━━━ Task input ━━━

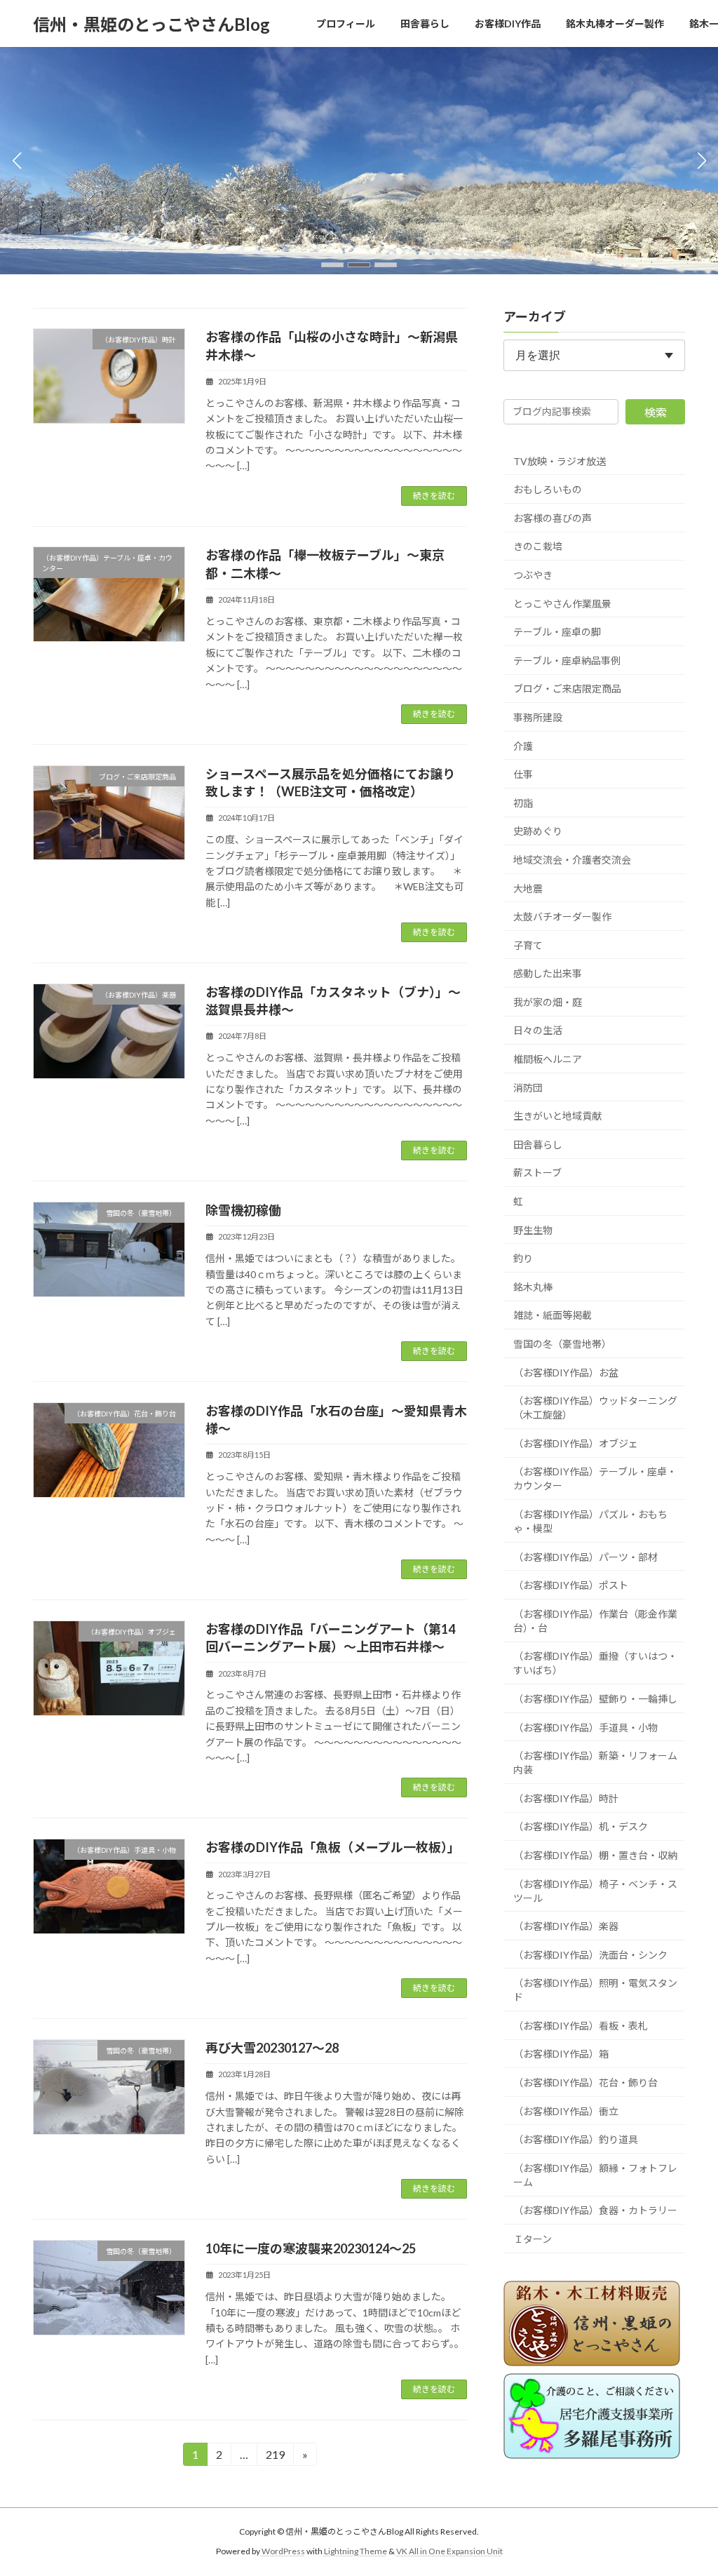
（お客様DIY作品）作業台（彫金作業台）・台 (595, 1620)
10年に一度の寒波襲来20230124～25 (310, 2248)
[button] (332, 265)
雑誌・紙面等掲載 (552, 1315)
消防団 (528, 1087)
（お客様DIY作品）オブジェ (575, 1443)
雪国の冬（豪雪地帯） (562, 1344)
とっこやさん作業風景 (562, 603)
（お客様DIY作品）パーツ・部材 (585, 1556)
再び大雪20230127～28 (272, 2047)
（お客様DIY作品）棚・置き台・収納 (595, 1854)
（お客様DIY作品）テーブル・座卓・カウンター (595, 1478)
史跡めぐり (537, 831)
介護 (523, 745)
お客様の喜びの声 (552, 517)
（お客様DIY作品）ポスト (570, 1585)
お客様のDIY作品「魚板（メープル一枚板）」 (332, 1847)
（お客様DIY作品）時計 (565, 1798)
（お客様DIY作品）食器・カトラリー (595, 2210)
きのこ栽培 (537, 546)
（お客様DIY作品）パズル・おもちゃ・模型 (590, 1521)
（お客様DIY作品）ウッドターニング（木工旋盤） (595, 1408)
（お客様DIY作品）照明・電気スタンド (595, 1990)
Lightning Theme (355, 2551)
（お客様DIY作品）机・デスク (580, 1826)
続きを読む (434, 495)
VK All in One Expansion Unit (449, 2551)
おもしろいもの (547, 489)
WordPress (283, 2551)
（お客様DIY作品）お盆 (565, 1372)
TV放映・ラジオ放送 (559, 461)
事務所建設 (537, 717)
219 (275, 2457)
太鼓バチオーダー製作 (562, 917)
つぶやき (533, 575)
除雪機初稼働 (243, 1210)
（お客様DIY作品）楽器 (565, 1926)
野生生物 (533, 1229)
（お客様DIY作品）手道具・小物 (585, 1727)
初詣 (523, 802)
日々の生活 (537, 1030)
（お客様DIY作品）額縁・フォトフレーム (595, 2174)
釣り (523, 1258)
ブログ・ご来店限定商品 (567, 689)
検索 (655, 411)
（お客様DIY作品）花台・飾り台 (585, 2082)
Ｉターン (532, 2239)
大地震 (528, 888)
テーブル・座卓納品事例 (567, 660)
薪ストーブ (537, 1173)
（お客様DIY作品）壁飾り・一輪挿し (595, 1698)
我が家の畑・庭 (547, 1001)
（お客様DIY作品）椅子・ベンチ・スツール (595, 1890)
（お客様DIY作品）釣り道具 (575, 2139)
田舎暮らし (537, 1144)
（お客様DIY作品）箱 (561, 2054)
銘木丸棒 (533, 1286)
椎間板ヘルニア (547, 1059)
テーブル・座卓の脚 (557, 632)
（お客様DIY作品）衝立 (565, 2111)
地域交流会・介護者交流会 (572, 859)
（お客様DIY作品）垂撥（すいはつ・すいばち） (595, 1663)
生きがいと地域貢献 (557, 1116)
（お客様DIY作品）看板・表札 (580, 2025)
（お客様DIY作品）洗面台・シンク (590, 1954)
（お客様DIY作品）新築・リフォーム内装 (595, 1763)
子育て (528, 945)
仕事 (523, 774)
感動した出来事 (547, 973)
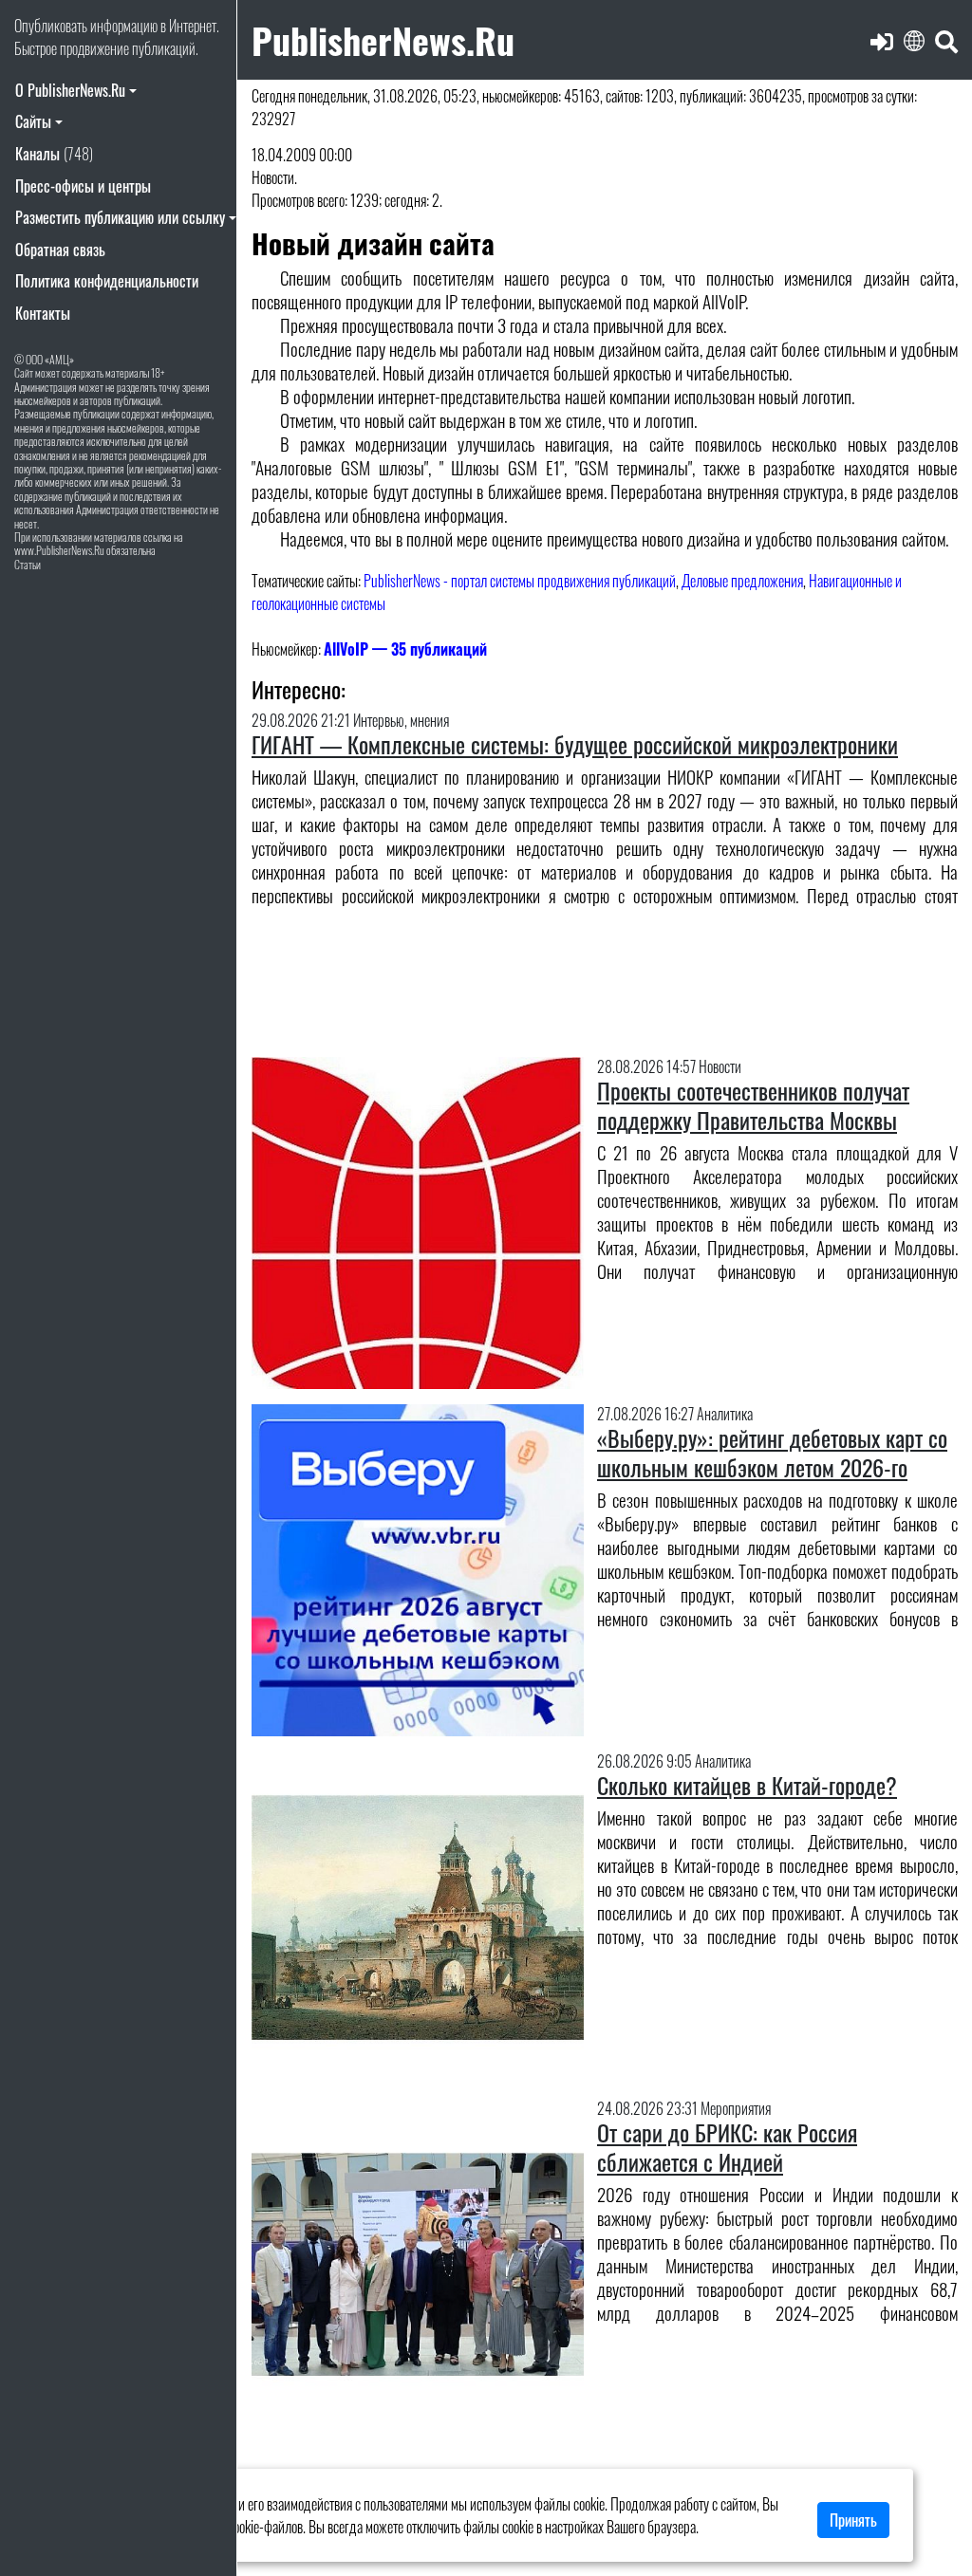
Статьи (27, 564)
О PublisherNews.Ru (70, 90)
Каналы (54, 153)
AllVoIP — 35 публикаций (405, 649)
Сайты (33, 121)
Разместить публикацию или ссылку (120, 217)
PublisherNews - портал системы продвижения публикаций (520, 580)
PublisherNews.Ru (383, 39)
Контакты (42, 313)
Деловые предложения (742, 580)
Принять (853, 2520)
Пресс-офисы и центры (83, 186)
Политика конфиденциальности (106, 280)
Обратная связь (60, 249)
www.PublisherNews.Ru (59, 550)
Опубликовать (50, 25)
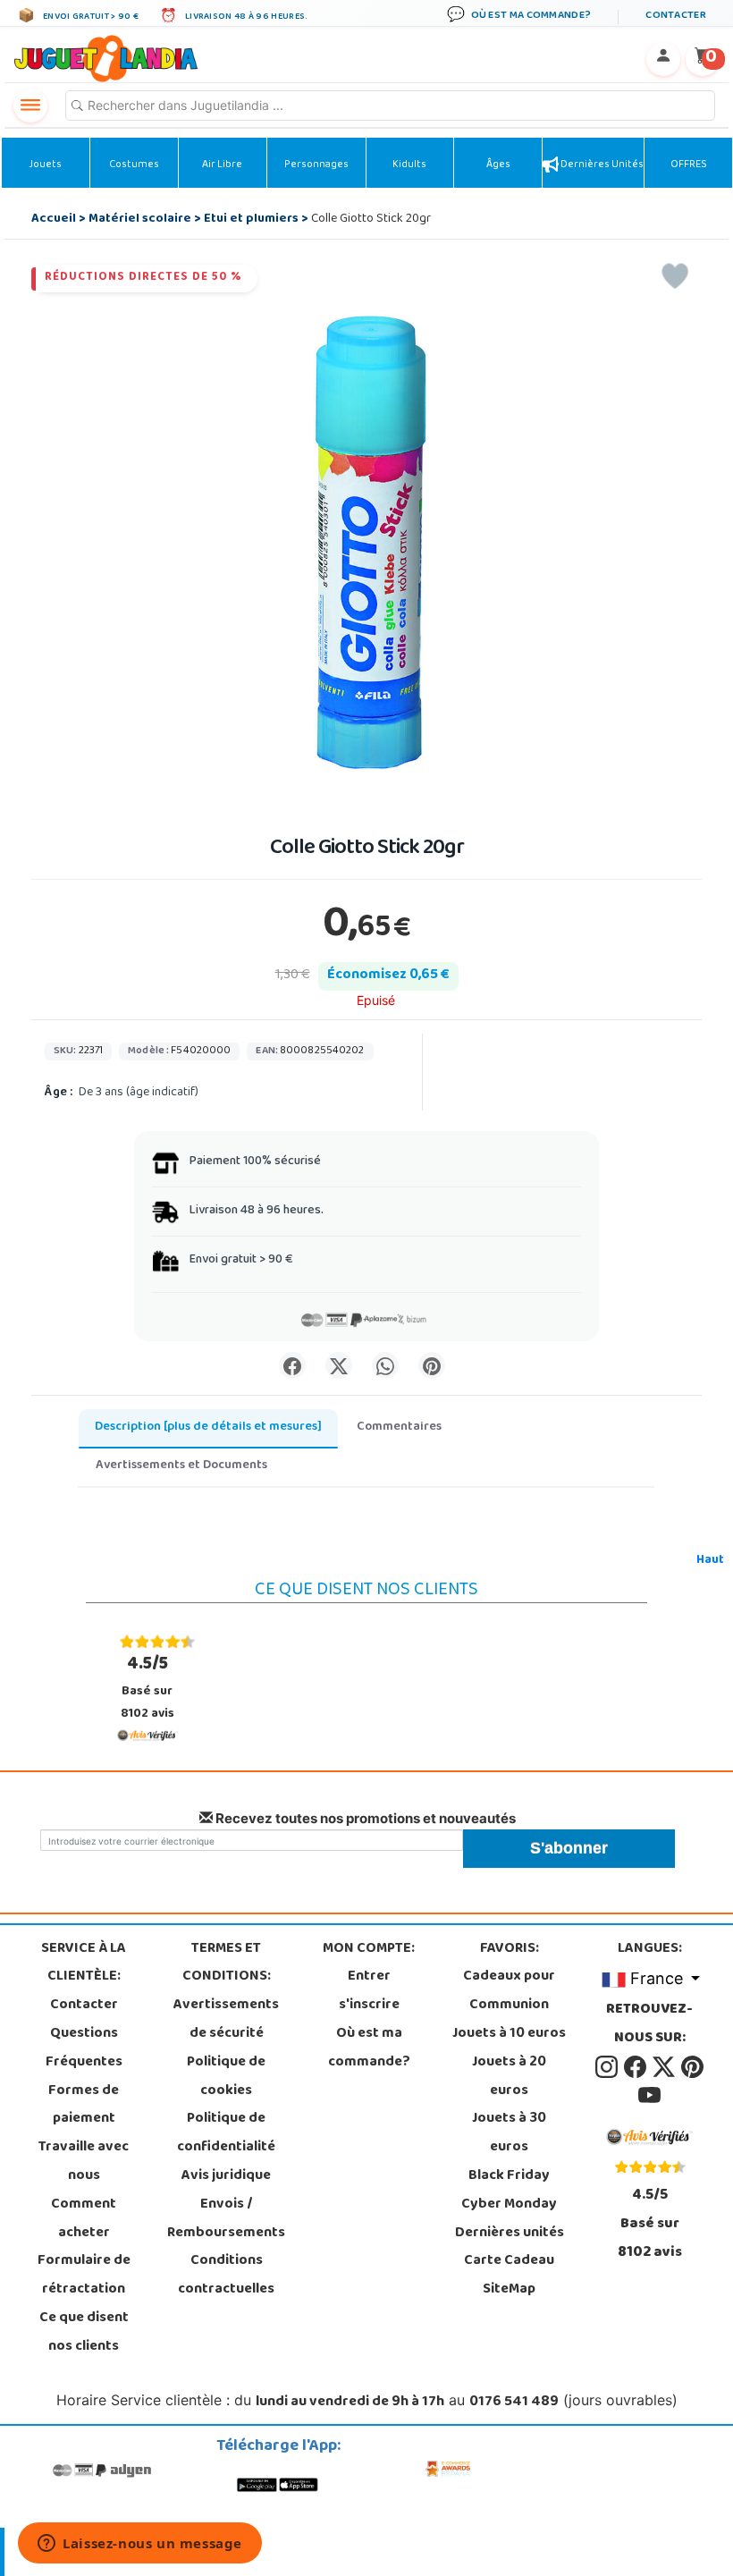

━━━

# Action item
Precisely those lines above that run from the line with "感動した出来事 (547, 973)" up to and including the line with "Принять (853, 2520)" are to be set down, with the pictures omitted.

# Result
感動した出来事 (547, 973)
Статьи (27, 564)
О PublisherNews.Ru (70, 90)
Каналы (54, 153)
AllVoIP — 35 публикаций (405, 649)
Сайты (33, 121)
Разместить публикацию или ссылку (120, 217)
PublisherNews - портал системы продвижения публикаций (520, 580)
PublisherNews.Ru (383, 39)
Контакты (42, 313)
Деловые предложения (742, 580)
Принять (853, 2520)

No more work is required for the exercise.